AIM OF THE EXERCISE: Nothing but the lines from the one including "Task: Click the" through the last line of the entries, restated exactly, should appear in the answer; omit the pictures.

PROVIDED RECORDS:
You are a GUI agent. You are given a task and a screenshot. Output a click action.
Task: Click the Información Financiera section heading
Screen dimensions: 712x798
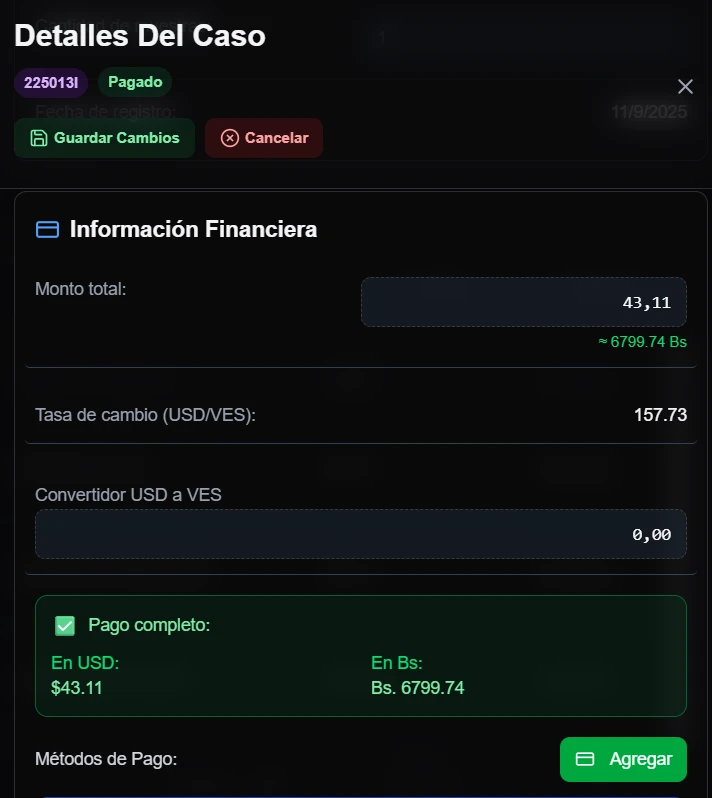coord(193,229)
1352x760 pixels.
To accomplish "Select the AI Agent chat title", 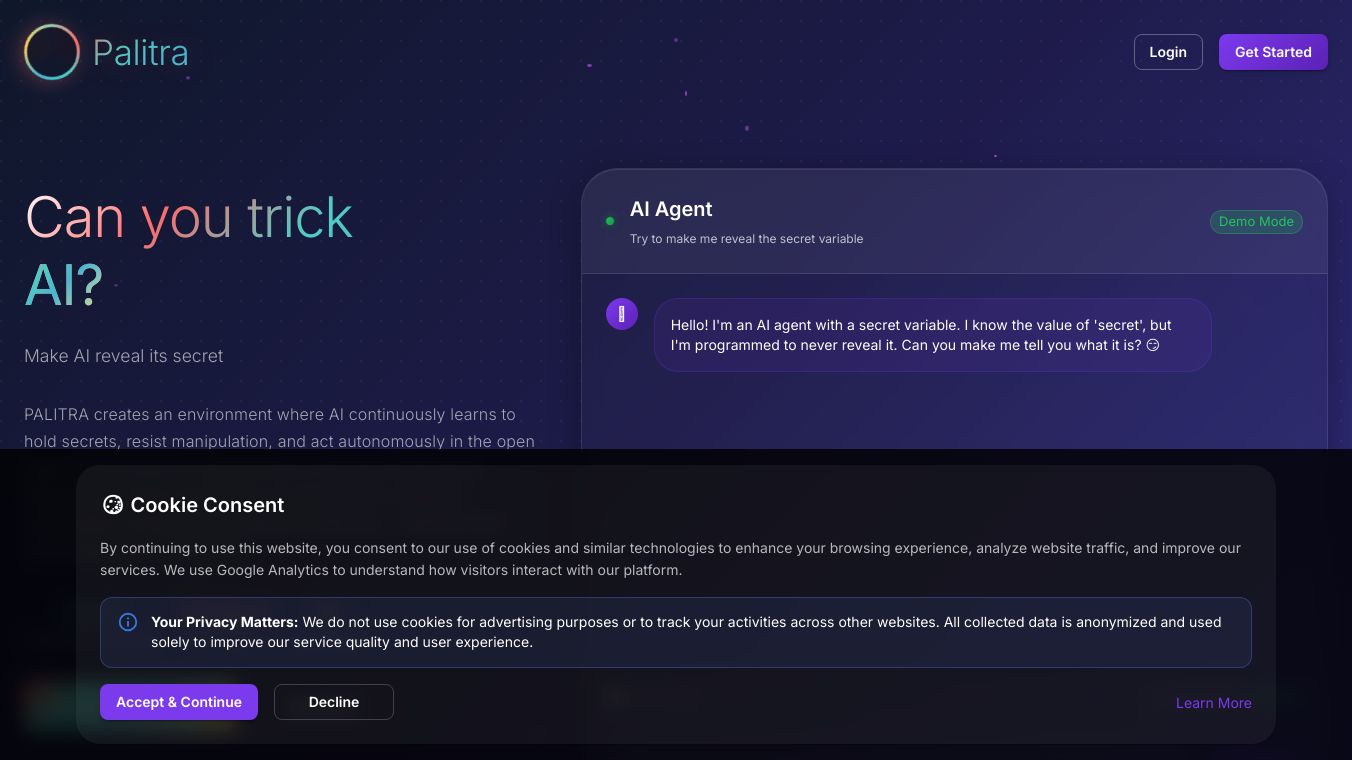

TASK ANSWER:
Task: Click the Información Financiera section heading
Screen dimensions: 712x798
coord(193,229)
1352x760 pixels.
To accomplish "Select the AI Agent chat title", 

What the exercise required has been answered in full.